Have you ever had that experience of looking at something everyone thinks is dead brilliant and not understanding what all the fuss is about? Football and Strictly Come Dancing would be two examples for me. It was the same with Barack Obama. In the days just before and just after his election it was if everyone else on earth had joined some cult and I hadn’t been invited. In fact I was scolded by several people who took umbrage at a decision to have Obama on the front cover of Socialist Resistance with the strapline “Palestinian blood on his hands”. One remarked “you couldn’t sell that outside Brixton tube”, something no one had any intention of trying to do.
It did not require any special prophetic powers to work out that if someone get elected as head of state of a huge imperial power with “commander in chief of the armed forces” as part of the job description that there was a fair chance he might go in for a bit of war fighting.
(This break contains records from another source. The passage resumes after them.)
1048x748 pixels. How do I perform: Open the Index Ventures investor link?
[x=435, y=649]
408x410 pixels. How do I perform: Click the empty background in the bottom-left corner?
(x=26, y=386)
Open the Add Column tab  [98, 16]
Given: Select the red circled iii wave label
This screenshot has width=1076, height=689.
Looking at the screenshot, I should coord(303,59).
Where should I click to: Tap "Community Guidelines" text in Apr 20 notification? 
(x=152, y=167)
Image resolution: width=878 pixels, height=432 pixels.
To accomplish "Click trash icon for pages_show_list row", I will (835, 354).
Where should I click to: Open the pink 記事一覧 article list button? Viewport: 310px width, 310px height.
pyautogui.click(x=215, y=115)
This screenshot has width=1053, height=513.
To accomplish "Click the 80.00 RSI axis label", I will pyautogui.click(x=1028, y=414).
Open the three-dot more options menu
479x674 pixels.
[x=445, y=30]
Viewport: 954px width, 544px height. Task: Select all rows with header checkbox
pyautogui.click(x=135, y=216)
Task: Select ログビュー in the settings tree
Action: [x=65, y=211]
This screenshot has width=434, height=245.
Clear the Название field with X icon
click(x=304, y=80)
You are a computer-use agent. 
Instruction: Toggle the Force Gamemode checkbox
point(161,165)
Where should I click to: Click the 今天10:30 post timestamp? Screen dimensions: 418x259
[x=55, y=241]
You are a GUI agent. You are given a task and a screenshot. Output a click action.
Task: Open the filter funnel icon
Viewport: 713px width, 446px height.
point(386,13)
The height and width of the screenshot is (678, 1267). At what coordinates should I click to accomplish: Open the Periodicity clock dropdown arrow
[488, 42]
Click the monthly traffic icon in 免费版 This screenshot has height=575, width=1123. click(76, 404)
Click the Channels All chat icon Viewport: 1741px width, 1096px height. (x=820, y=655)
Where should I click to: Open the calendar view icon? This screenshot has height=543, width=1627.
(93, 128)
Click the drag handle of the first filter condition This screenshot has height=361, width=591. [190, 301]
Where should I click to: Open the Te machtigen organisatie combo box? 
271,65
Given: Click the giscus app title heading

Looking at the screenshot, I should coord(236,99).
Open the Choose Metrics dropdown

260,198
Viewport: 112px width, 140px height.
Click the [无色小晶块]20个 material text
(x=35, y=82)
While I appreciate that a lot of Obama’s electoral base and people who persuaded themselves that by not being George Bush he might herald a new age of prosperity, demilitarisation and anti-imperialism it was never a plausible thesis. He is really socking to his the anti-war activists who helped get him elected by sending another 30 000 troops to Afghanistan. Since taking office he has doubled the number of United States troops there.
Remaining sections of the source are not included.